HOW TO COMPLETE THIS TASK
Reproduce the data that follows in its entirety, character for character.
START AVAILABLE DATA
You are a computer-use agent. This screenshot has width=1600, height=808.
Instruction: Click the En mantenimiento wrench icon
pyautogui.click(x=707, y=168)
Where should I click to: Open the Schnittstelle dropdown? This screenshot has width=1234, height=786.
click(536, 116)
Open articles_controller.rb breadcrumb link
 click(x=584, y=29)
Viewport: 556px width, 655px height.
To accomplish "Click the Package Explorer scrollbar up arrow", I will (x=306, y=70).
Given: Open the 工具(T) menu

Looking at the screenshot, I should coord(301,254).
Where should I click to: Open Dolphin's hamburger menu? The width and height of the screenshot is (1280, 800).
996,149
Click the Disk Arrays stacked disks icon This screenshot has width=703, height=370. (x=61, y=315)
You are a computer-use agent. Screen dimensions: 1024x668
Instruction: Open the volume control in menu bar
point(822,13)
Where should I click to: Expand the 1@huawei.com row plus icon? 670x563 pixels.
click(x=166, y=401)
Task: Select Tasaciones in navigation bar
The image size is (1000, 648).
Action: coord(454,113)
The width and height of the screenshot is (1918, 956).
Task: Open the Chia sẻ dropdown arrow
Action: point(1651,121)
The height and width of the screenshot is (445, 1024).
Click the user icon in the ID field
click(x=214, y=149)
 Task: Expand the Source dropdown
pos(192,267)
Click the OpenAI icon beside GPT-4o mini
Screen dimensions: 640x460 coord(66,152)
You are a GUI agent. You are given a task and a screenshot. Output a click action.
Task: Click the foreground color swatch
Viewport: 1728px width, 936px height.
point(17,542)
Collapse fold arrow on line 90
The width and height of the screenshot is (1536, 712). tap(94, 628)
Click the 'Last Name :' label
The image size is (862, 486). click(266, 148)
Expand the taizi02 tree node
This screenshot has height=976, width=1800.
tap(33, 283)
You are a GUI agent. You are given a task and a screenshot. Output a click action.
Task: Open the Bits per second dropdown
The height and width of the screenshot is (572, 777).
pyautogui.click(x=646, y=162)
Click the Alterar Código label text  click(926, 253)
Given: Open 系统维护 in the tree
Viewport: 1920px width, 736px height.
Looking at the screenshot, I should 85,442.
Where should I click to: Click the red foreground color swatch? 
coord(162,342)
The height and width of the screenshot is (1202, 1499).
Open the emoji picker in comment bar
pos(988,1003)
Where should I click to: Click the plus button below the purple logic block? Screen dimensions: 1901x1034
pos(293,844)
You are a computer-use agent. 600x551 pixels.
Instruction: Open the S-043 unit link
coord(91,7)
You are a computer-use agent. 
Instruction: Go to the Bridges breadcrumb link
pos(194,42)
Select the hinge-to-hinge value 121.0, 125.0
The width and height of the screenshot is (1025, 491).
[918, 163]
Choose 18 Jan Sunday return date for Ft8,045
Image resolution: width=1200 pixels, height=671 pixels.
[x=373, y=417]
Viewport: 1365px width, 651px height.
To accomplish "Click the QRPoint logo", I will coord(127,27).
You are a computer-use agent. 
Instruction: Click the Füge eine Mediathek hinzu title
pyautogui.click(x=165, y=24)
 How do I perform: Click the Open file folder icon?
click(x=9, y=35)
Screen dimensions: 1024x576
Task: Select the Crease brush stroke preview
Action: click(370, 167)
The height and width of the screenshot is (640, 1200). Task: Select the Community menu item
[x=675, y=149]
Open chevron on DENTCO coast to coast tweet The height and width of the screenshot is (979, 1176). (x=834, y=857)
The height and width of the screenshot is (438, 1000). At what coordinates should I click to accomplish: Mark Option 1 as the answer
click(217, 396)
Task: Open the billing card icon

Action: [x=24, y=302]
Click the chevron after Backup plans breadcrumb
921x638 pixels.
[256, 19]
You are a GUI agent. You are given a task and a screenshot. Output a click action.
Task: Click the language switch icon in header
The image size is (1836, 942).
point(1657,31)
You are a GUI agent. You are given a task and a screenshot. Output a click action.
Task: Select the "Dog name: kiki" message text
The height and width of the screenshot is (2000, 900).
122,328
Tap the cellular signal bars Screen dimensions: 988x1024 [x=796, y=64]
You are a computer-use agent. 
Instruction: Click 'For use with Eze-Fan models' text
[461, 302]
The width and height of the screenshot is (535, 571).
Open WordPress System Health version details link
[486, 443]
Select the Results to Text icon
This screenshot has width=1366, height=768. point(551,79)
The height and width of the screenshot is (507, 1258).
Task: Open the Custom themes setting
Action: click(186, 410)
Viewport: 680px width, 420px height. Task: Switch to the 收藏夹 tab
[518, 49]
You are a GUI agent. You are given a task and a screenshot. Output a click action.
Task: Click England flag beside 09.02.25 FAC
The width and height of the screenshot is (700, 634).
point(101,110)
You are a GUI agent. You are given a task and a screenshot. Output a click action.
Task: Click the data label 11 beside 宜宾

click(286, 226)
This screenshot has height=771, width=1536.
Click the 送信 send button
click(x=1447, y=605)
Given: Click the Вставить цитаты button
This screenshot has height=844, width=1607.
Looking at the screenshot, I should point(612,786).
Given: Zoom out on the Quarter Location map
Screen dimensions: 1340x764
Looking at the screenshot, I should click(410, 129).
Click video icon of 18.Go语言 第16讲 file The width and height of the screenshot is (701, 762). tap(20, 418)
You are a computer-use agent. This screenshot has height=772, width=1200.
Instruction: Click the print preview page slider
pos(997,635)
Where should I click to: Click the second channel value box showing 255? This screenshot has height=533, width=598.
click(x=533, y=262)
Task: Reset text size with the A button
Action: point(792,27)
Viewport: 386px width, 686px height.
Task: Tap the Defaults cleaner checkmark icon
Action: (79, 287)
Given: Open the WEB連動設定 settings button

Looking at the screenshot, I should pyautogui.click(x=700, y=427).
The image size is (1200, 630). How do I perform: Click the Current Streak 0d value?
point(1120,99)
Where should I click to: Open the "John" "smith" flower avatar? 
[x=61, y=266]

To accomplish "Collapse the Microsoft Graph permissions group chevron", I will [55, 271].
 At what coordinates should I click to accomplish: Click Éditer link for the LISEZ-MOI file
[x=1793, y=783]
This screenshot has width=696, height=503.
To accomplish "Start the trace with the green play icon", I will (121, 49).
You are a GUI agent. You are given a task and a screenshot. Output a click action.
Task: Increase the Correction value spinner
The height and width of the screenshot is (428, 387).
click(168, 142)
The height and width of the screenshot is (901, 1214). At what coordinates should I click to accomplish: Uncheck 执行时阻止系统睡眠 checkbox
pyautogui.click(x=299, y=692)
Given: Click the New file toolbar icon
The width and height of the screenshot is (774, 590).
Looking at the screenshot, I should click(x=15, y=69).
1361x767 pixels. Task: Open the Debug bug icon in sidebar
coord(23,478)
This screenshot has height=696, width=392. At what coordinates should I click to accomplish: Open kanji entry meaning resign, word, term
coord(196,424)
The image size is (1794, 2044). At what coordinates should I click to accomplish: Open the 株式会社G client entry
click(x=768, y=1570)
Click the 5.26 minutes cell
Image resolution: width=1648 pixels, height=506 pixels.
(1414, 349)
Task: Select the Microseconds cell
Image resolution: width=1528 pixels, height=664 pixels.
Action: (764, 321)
END AVAILABLE DATA
REPLY
You are a computer-use agent. This screenshot has width=1600, height=808.
Instruction: Click the En mantenimiento wrench icon
pyautogui.click(x=707, y=168)
Where should I click to: Open the Schnittstelle dropdown? This screenshot has width=1234, height=786.
click(536, 116)
Open articles_controller.rb breadcrumb link
 click(x=584, y=29)
Viewport: 556px width, 655px height.
To accomplish "Click the Package Explorer scrollbar up arrow", I will (x=306, y=70).
Given: Open the 工具(T) menu

Looking at the screenshot, I should coord(301,254).
Where should I click to: Open Dolphin's hamburger menu? The width and height of the screenshot is (1280, 800).
996,149
Click the Disk Arrays stacked disks icon This screenshot has width=703, height=370. (x=61, y=315)
You are a computer-use agent. Screen dimensions: 1024x668
Instruction: Open the volume control in menu bar
point(822,13)
Where should I click to: Expand the 1@huawei.com row plus icon? 670x563 pixels.
click(x=166, y=401)
Task: Select Tasaciones in navigation bar
The image size is (1000, 648).
Action: coord(454,113)
The width and height of the screenshot is (1918, 956).
Task: Open the Chia sẻ dropdown arrow
Action: point(1651,121)
The height and width of the screenshot is (445, 1024).
Click the user icon in the ID field
click(x=214, y=149)
 Task: Expand the Source dropdown
pos(192,267)
Click the OpenAI icon beside GPT-4o mini
Screen dimensions: 640x460 coord(66,152)
You are a GUI agent. You are given a task and a screenshot. Output a click action.
Task: Click the foreground color swatch
Viewport: 1728px width, 936px height.
point(17,542)
Collapse fold arrow on line 90
The width and height of the screenshot is (1536, 712). tap(94, 628)
Click the 'Last Name :' label
The image size is (862, 486). click(266, 148)
Expand the taizi02 tree node
This screenshot has height=976, width=1800.
tap(33, 283)
You are a GUI agent. You are given a task and a screenshot. Output a click action.
Task: Open the Bits per second dropdown
The height and width of the screenshot is (572, 777).
pyautogui.click(x=646, y=162)
Click the Alterar Código label text  click(926, 253)
Given: Open 系统维护 in the tree
Viewport: 1920px width, 736px height.
Looking at the screenshot, I should 85,442.
Where should I click to: Click the red foreground color swatch? 
coord(162,342)
The height and width of the screenshot is (1202, 1499).
Open the emoji picker in comment bar
pos(988,1003)
Where should I click to: Click the plus button below the purple logic block? Screen dimensions: 1901x1034
pos(293,844)
You are a computer-use agent. 600x551 pixels.
Instruction: Open the S-043 unit link
coord(91,7)
You are a computer-use agent. 
Instruction: Go to the Bridges breadcrumb link
pos(194,42)
Select the hinge-to-hinge value 121.0, 125.0
The width and height of the screenshot is (1025, 491).
[918, 163]
Choose 18 Jan Sunday return date for Ft8,045
Image resolution: width=1200 pixels, height=671 pixels.
[x=373, y=417]
Viewport: 1365px width, 651px height.
To accomplish "Click the QRPoint logo", I will coord(127,27).
You are a computer-use agent. 
Instruction: Click the Füge eine Mediathek hinzu title
pyautogui.click(x=165, y=24)
 How do I perform: Click the Open file folder icon?
click(x=9, y=35)
Screen dimensions: 1024x576
Task: Select the Crease brush stroke preview
Action: click(370, 167)
The height and width of the screenshot is (640, 1200). Task: Select the Community menu item
[x=675, y=149]
Open chevron on DENTCO coast to coast tweet The height and width of the screenshot is (979, 1176). (x=834, y=857)
The height and width of the screenshot is (438, 1000). At what coordinates should I click to accomplish: Mark Option 1 as the answer
click(217, 396)
Task: Open the billing card icon

Action: [x=24, y=302]
Click the chevron after Backup plans breadcrumb
921x638 pixels.
[256, 19]
You are a GUI agent. You are given a task and a screenshot. Output a click action.
Task: Click the language switch icon in header
The image size is (1836, 942).
point(1657,31)
You are a GUI agent. You are given a task and a screenshot. Output a click action.
Task: Select the "Dog name: kiki" message text
The height and width of the screenshot is (2000, 900).
122,328
Tap the cellular signal bars Screen dimensions: 988x1024 [x=796, y=64]
You are a computer-use agent. 
Instruction: Click 'For use with Eze-Fan models' text
[461, 302]
The width and height of the screenshot is (535, 571).
Open WordPress System Health version details link
[486, 443]
Select the Results to Text icon
This screenshot has width=1366, height=768. point(551,79)
The height and width of the screenshot is (507, 1258).
Task: Open the Custom themes setting
Action: click(186, 410)
Viewport: 680px width, 420px height. Task: Switch to the 收藏夹 tab
[518, 49]
You are a GUI agent. You are given a task and a screenshot. Output a click action.
Task: Click England flag beside 09.02.25 FAC
The width and height of the screenshot is (700, 634).
point(101,110)
You are a GUI agent. You are given a task and a screenshot. Output a click action.
Task: Click the data label 11 beside 宜宾

click(286, 226)
This screenshot has height=771, width=1536.
Click the 送信 send button
click(x=1447, y=605)
Given: Click the Вставить цитаты button
This screenshot has height=844, width=1607.
Looking at the screenshot, I should point(612,786).
Given: Zoom out on the Quarter Location map
Screen dimensions: 1340x764
Looking at the screenshot, I should click(410, 129).
Click video icon of 18.Go语言 第16讲 file The width and height of the screenshot is (701, 762). tap(20, 418)
You are a computer-use agent. This screenshot has height=772, width=1200.
Instruction: Click the print preview page slider
pos(997,635)
Where should I click to: Click the second channel value box showing 255? This screenshot has height=533, width=598.
click(x=533, y=262)
Task: Reset text size with the A button
Action: point(792,27)
Viewport: 386px width, 686px height.
Task: Tap the Defaults cleaner checkmark icon
Action: (79, 287)
Given: Open the WEB連動設定 settings button

Looking at the screenshot, I should pyautogui.click(x=700, y=427).
The image size is (1200, 630). How do I perform: Click the Current Streak 0d value?
point(1120,99)
Where should I click to: Open the "John" "smith" flower avatar? 
[x=61, y=266]

To accomplish "Collapse the Microsoft Graph permissions group chevron", I will [55, 271].
 At what coordinates should I click to accomplish: Click Éditer link for the LISEZ-MOI file
[x=1793, y=783]
This screenshot has width=696, height=503.
To accomplish "Start the trace with the green play icon", I will (121, 49).
You are a GUI agent. You are given a task and a screenshot. Output a click action.
Task: Increase the Correction value spinner
The height and width of the screenshot is (428, 387).
click(168, 142)
The height and width of the screenshot is (901, 1214). At what coordinates should I click to accomplish: Uncheck 执行时阻止系统睡眠 checkbox
pyautogui.click(x=299, y=692)
Given: Click the New file toolbar icon
The width and height of the screenshot is (774, 590).
Looking at the screenshot, I should click(x=15, y=69).
1361x767 pixels. Task: Open the Debug bug icon in sidebar
coord(23,478)
This screenshot has height=696, width=392. At what coordinates should I click to accomplish: Open kanji entry meaning resign, word, term
coord(196,424)
The image size is (1794, 2044). At what coordinates should I click to accomplish: Open the 株式会社G client entry
click(x=768, y=1570)
Click the 5.26 minutes cell
Image resolution: width=1648 pixels, height=506 pixels.
(1414, 349)
Task: Select the Microseconds cell
Image resolution: width=1528 pixels, height=664 pixels.
Action: (764, 321)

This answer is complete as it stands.